Saved data entries:
<<<<
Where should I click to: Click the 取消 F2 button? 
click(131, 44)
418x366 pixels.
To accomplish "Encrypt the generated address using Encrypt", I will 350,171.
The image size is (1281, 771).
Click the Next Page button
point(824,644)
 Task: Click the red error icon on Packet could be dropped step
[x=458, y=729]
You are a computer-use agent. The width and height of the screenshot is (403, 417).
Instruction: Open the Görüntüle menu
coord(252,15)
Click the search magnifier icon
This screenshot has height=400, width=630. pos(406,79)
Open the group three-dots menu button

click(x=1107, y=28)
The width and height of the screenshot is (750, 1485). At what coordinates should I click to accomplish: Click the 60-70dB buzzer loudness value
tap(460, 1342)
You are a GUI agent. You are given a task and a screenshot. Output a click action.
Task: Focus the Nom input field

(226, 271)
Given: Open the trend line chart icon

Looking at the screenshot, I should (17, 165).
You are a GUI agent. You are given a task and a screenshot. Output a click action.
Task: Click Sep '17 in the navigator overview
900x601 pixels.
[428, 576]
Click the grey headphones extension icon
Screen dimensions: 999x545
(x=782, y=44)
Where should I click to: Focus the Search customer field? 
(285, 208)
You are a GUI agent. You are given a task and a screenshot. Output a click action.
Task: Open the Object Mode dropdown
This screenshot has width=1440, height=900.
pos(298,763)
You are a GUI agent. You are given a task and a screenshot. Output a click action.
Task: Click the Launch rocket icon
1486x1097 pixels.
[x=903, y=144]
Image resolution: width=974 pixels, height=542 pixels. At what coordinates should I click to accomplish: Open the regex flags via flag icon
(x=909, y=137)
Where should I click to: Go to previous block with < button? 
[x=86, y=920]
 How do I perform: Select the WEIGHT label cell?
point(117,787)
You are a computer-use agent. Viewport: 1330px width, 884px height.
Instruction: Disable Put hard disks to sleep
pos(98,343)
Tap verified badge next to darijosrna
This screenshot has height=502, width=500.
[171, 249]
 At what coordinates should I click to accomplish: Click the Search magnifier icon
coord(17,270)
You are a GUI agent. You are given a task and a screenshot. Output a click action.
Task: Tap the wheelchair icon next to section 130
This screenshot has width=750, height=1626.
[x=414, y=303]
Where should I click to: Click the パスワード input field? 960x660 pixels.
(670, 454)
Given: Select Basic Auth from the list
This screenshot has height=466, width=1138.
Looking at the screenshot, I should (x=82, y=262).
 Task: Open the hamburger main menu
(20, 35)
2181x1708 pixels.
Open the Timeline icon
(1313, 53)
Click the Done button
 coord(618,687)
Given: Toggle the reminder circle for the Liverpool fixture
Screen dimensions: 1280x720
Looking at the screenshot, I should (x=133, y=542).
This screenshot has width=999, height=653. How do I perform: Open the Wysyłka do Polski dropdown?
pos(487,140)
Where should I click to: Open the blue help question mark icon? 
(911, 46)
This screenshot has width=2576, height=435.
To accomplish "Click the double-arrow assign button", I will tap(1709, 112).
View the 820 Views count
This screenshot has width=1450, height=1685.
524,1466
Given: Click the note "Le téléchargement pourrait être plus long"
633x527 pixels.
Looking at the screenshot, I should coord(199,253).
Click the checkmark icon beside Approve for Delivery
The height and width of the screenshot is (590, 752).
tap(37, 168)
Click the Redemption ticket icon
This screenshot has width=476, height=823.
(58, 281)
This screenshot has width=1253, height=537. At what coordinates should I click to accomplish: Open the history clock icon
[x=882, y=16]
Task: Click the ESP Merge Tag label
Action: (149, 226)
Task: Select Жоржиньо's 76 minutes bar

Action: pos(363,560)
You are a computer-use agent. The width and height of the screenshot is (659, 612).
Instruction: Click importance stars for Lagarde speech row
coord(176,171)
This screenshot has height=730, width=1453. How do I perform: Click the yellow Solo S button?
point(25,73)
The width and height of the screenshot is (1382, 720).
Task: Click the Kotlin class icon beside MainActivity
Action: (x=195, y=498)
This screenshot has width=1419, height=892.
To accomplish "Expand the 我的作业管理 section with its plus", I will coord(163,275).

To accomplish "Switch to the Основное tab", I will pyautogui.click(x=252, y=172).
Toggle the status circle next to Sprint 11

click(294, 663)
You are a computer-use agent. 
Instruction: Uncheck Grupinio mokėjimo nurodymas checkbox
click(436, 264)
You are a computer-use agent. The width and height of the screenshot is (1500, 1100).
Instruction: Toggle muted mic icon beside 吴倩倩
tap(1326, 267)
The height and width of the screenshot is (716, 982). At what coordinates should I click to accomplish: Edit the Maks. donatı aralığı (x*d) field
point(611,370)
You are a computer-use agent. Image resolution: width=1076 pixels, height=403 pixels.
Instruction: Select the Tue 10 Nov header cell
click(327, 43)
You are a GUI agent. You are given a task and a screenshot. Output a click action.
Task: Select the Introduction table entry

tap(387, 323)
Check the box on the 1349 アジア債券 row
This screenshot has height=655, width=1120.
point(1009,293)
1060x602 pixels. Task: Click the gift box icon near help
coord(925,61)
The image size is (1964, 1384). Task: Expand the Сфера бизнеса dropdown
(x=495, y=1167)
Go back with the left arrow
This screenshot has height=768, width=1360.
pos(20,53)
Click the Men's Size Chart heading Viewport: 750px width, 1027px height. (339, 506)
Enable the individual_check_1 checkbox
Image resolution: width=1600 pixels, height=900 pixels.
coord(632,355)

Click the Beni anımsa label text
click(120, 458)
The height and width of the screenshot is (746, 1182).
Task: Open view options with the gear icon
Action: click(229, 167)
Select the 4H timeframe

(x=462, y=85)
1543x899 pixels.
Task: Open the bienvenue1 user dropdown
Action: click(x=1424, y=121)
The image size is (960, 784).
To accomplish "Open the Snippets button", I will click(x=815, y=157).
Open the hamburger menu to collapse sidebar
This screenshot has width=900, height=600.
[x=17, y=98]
>>>>
• _Exercise requirements_: Your task is to repeat every entry above exactly.

• _Solution to the problem_:
Where should I click to: Click the 取消 F2 button? 
click(131, 44)
418x366 pixels.
To accomplish "Encrypt the generated address using Encrypt", I will 350,171.
The image size is (1281, 771).
Click the Next Page button
point(824,644)
 Task: Click the red error icon on Packet could be dropped step
[x=458, y=729]
You are a computer-use agent. The width and height of the screenshot is (403, 417).
Instruction: Open the Görüntüle menu
coord(252,15)
Click the search magnifier icon
This screenshot has height=400, width=630. pos(406,79)
Open the group three-dots menu button

click(x=1107, y=28)
The width and height of the screenshot is (750, 1485). At what coordinates should I click to accomplish: Click the 60-70dB buzzer loudness value
tap(460, 1342)
You are a GUI agent. You are given a task and a screenshot. Output a click action.
Task: Focus the Nom input field

(226, 271)
Given: Open the trend line chart icon

Looking at the screenshot, I should (17, 165).
You are a GUI agent. You are given a task and a screenshot. Output a click action.
Task: Click Sep '17 in the navigator overview
900x601 pixels.
[428, 576]
Click the grey headphones extension icon
Screen dimensions: 999x545
(x=782, y=44)
Where should I click to: Focus the Search customer field? 
(285, 208)
You are a GUI agent. You are given a task and a screenshot. Output a click action.
Task: Open the Object Mode dropdown
This screenshot has width=1440, height=900.
pos(298,763)
You are a GUI agent. You are given a task and a screenshot. Output a click action.
Task: Click the Launch rocket icon
1486x1097 pixels.
[x=903, y=144]
Image resolution: width=974 pixels, height=542 pixels. At what coordinates should I click to accomplish: Open the regex flags via flag icon
(x=909, y=137)
Where should I click to: Go to previous block with < button? 
[x=86, y=920]
 How do I perform: Select the WEIGHT label cell?
point(117,787)
You are a computer-use agent. Viewport: 1330px width, 884px height.
Instruction: Disable Put hard disks to sleep
pos(98,343)
Tap verified badge next to darijosrna
This screenshot has height=502, width=500.
[171, 249]
 At what coordinates should I click to accomplish: Click the Search magnifier icon
coord(17,270)
You are a GUI agent. You are given a task and a screenshot. Output a click action.
Task: Tap the wheelchair icon next to section 130
This screenshot has width=750, height=1626.
[x=414, y=303]
Where should I click to: Click the パスワード input field? 960x660 pixels.
(670, 454)
Given: Select Basic Auth from the list
This screenshot has height=466, width=1138.
Looking at the screenshot, I should (x=82, y=262).
 Task: Open the hamburger main menu
(20, 35)
2181x1708 pixels.
Open the Timeline icon
(1313, 53)
Click the Done button
 coord(618,687)
Given: Toggle the reminder circle for the Liverpool fixture
Screen dimensions: 1280x720
Looking at the screenshot, I should (x=133, y=542).
This screenshot has width=999, height=653. How do I perform: Open the Wysyłka do Polski dropdown?
pos(487,140)
Where should I click to: Open the blue help question mark icon? 
(911, 46)
This screenshot has width=2576, height=435.
To accomplish "Click the double-arrow assign button", I will tap(1709, 112).
View the 820 Views count
This screenshot has width=1450, height=1685.
524,1466
Given: Click the note "Le téléchargement pourrait être plus long"
633x527 pixels.
Looking at the screenshot, I should coord(199,253).
Click the checkmark icon beside Approve for Delivery
The height and width of the screenshot is (590, 752).
tap(37, 168)
Click the Redemption ticket icon
This screenshot has width=476, height=823.
(58, 281)
This screenshot has width=1253, height=537. At what coordinates should I click to accomplish: Open the history clock icon
[x=882, y=16]
Task: Click the ESP Merge Tag label
Action: (149, 226)
Task: Select Жоржиньо's 76 minutes bar

Action: pos(363,560)
You are a computer-use agent. The width and height of the screenshot is (659, 612).
Instruction: Click importance stars for Lagarde speech row
coord(176,171)
This screenshot has height=730, width=1453. How do I perform: Click the yellow Solo S button?
point(25,73)
The width and height of the screenshot is (1382, 720).
Task: Click the Kotlin class icon beside MainActivity
Action: (x=195, y=498)
This screenshot has width=1419, height=892.
To accomplish "Expand the 我的作业管理 section with its plus", I will coord(163,275).

To accomplish "Switch to the Основное tab", I will pyautogui.click(x=252, y=172).
Toggle the status circle next to Sprint 11

click(294, 663)
You are a computer-use agent. 
Instruction: Uncheck Grupinio mokėjimo nurodymas checkbox
click(436, 264)
You are a computer-use agent. The width and height of the screenshot is (1500, 1100).
Instruction: Toggle muted mic icon beside 吴倩倩
tap(1326, 267)
The height and width of the screenshot is (716, 982). At what coordinates should I click to accomplish: Edit the Maks. donatı aralığı (x*d) field
point(611,370)
You are a computer-use agent. Image resolution: width=1076 pixels, height=403 pixels.
Instruction: Select the Tue 10 Nov header cell
click(327, 43)
You are a GUI agent. You are given a task and a screenshot. Output a click action.
Task: Select the Introduction table entry

tap(387, 323)
Check the box on the 1349 アジア債券 row
This screenshot has height=655, width=1120.
point(1009,293)
1060x602 pixels. Task: Click the gift box icon near help
coord(925,61)
The image size is (1964, 1384). Task: Expand the Сфера бизнеса dropdown
(x=495, y=1167)
Go back with the left arrow
This screenshot has height=768, width=1360.
pos(20,53)
Click the Men's Size Chart heading Viewport: 750px width, 1027px height. (339, 506)
Enable the individual_check_1 checkbox
Image resolution: width=1600 pixels, height=900 pixels.
coord(632,355)

Click the Beni anımsa label text
click(120, 458)
The height and width of the screenshot is (746, 1182).
Task: Open view options with the gear icon
Action: click(229, 167)
Select the 4H timeframe

(x=462, y=85)
1543x899 pixels.
Task: Open the bienvenue1 user dropdown
Action: click(x=1424, y=121)
The image size is (960, 784).
To accomplish "Open the Snippets button", I will click(x=815, y=157).
Open the hamburger menu to collapse sidebar
This screenshot has width=900, height=600.
[x=17, y=98]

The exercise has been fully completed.